This is the generation that will abolish abortion!

Ohio College Sued for Censoring Pro-Life Event – Bryan Kemper of Stand True and Priests for Life is a Plaintiff in this lawsuit.

DAYTON, Ohio, July 6, 2012—Today, Ohio’s Sinclair Community College (SCC) is the target of a First Amendment lawsuit following the college’s brazen violation of students’ First Amendment rights. At an on-campus rally protesting new health coverage mandates from the U.S. Department of Health and Human Services, police officers forced event attendees and participants to put away their handheld signs communicating the protesters’ message, citing the college’s speech code.

Police Demanding We Put Our Signs Down

“Sinclair Community College’s censorship is so plainly unconstitutional that it’s difficult to understand how campus police and administrators justify it even to themselves,” said Robert Shibley, Senior Vice President of the Foundation for Individual Rights in Education (FIRE), which has come to the students’ defense. “Now they’re going to have to try to justify it in court.”

On June 8, SCC’s Traditional Values Club (TVC) hosted a “Stand Up for Religious Freedom” rally on the SCC campus, one of more than 160 such rallies held on June 8 to oppose new mandates dealing with abortion and contraception. Despite SCC’s clear obligation to uphold the First Amendment on campus, police ordered participants and attendees to put signs supporting the event on the ground, out of view. Photo and video evidence documents the censorship.

Such censorship has apparently been taking place at SCC for more than 20 years. According to The Clarion, SCC’s campus newspaper, campus police have enforced a policy against signs at SCC since 1990, justifying this censorship through an extremely broad reading of the college’s Campus Access Policy.

FIRE wrote to SCC President Steven Lee Johnson on June 15, asking SCC to disavow the censorship of TVC’s event by the SCC police and to promise never to enforce such a ban against signs in the future. SCC’s response was simply to ask for more time to make a decision. In the meantime, however, SCC’s policy has already further prevented TVC from protesting the United States Supreme Court’s recent health care decision in a timely fashion.

“Twenty-two years of censorship is absolutely inexcusable, and Sinclair’s persistent delay has now prevented yet another protest,” said FIRE’s Shibley. “The time for delay is over.”

After discussions with FIRE, the Thomas More Society, working with Ohio attorneys Curt C. Hartman, Christopher P. Finney, and Bradley M. Gibson, has brought a lawsuit against SCC in the U.S. District Court for the Southern District of Ohio. The suit was filed on behalf of students Ruth Deddens and Ethel Borel-Donohue, along with invited speaker Bryan Kemper.
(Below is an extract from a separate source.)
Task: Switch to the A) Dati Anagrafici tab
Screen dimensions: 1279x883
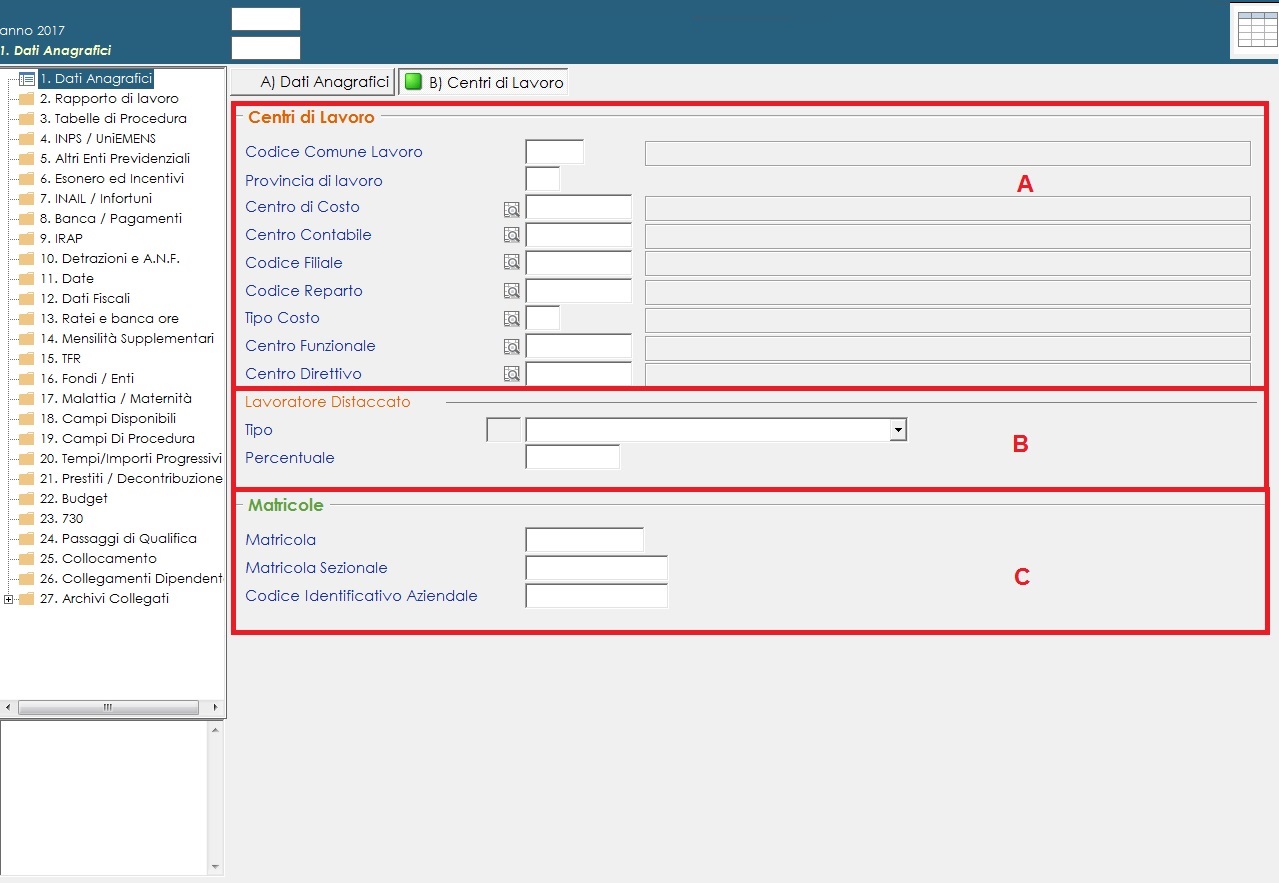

It alleges that SCC and its Board of Trustees, college president Steven Lee Johnson, and SCC’s police department maintain and enforce policies that restrict expressive activity at SCC (particularly spontaneous student speech in response to recent or unfolding events), give unfettered discretion to administrators and the police to restrict student speech, and threaten students with disciplinary or criminal charges for exercising their First Amendment rights.

Bryan Kemper, Youth Outreach Director for Priests for Life said, “It is imperative that we fight for our rights to not be taken away or it will be almost impossible to fight to get them back. I am fighting this injustice not just for me, but for my son Jaemison who was there watching the rights so many being trampled.  Jaemison may only be seven years old, but he and his and his siblings will some day face a situation when their rights and liberties may be challenged.  I want them to have the courage and the means to stand true when that day comes and if know that his father refused to cower in the face of adversity.”
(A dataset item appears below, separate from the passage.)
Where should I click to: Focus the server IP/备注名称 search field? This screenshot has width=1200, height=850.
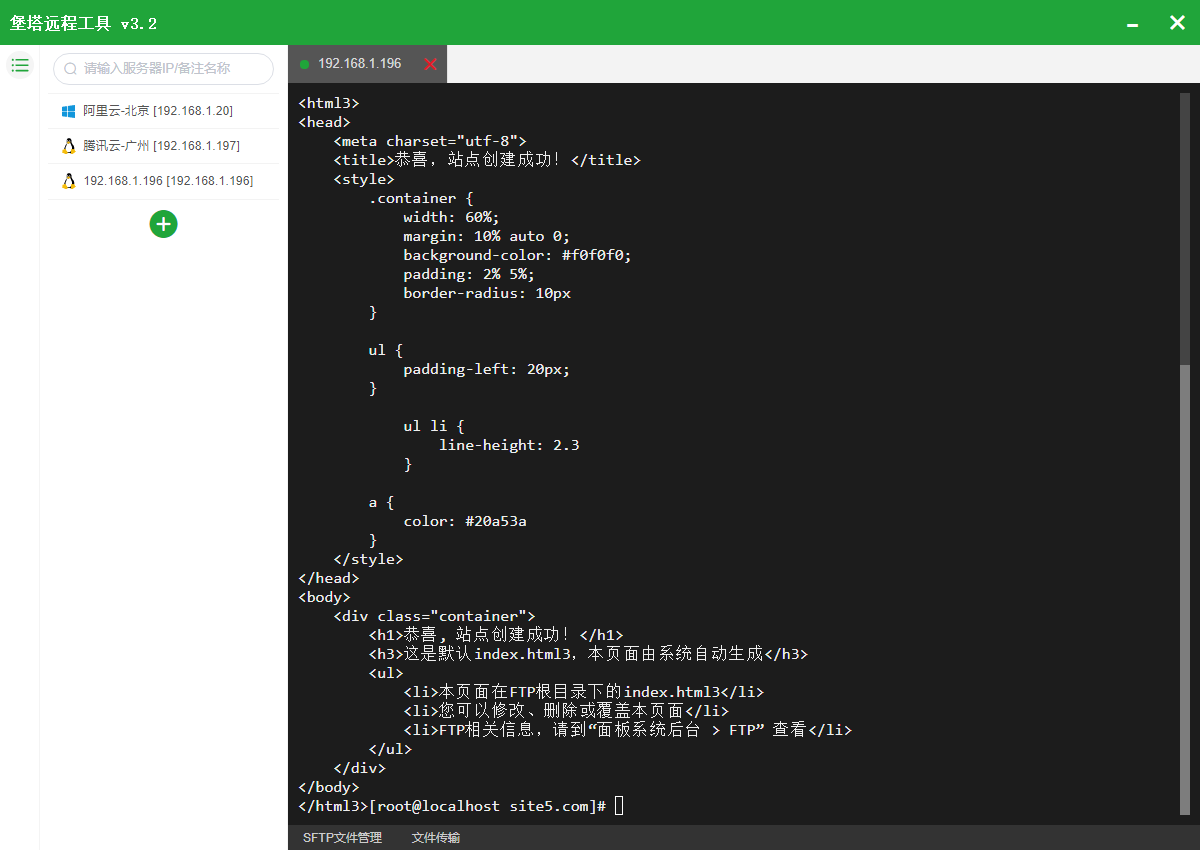click(170, 69)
This is not the first time FIRE has battled First Amendment violations at SCC. In 2011, FIRE contacted SCC after it told student Ethel Borel-Donohue that SCC policy prohibited her from distributing flyers about abortion, birth control, and breast cancer to fellow students after class. SCC cited the very same Campus Access Policy at issue in the new lawsuit, which prohibited distribution of literature in “working areas” including classrooms, regardless of whether class is in session or not. SCC’s Board of Trustees promised to review its policies in May 2011, but no changes have been made more than a year later.